Congratulation, Jin for finishing your Masters. Now you can start your PhD!

IHC3: An Integrated Hybrid Cloud Computing Cyberinfrastructure for GIS/RS Research

ABSTRACT: With the advancement of technologies, earth observation data could be obtained with finer spatial and spectral resolution. However, the increasing volume and complexity of those high resolution data presents new challenges in geographic information system (GIS) and remote sensing (RS) research, such as heterogeneous distributed data handling, efficient parallel data processing algorithms, easy manageability of the underlying cyberinfrastructure, new collaboration model and lower computation costs. Geospatial cloud computing is leveraged in GIS/RS research to address the challenges of heterogeneous distributed data and its processing. Although the early experience has proven it is a great success to utilize cloud computing in GIS/RS research, the manageability of the cyberinfrastructure cannot be neglected. To be manageable, I argue that cloud computing must handle domain specific problems in GIS/RS, manage privacy of data, ease of use, and be inexpensive.

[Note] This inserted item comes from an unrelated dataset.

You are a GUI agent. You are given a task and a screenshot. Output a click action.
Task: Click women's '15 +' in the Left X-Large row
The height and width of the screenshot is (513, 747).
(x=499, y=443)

In thesis I propose IHC3̶integrated hybrid cloud computing cyberinfrastructure for advanced scalability and easy manageability in GIS/RS cyberinfrastructure research. IHC3 is designed to seamlessly integrates the computing resource of local hardware with public cloud providers, and it can dynamically adjust the boundary of private and public cloud with respect to the variable workload. A set of functionalities to simplify the image data processing, analysis, and visualization in GIS/RS research are also implemented in IHC3. I use MODIS data re-projection experiment with IHC3 to evaluate IHC3’s performance, and compare the execution time and computation costs with single desktop, private cloud and Amazon EC2. The experiment proves that IHC3 is an effective platform for GIS/RS research, and it can offload the onerous system administration work from GIS/RS scientists, providing them with a tool for enhancing their research.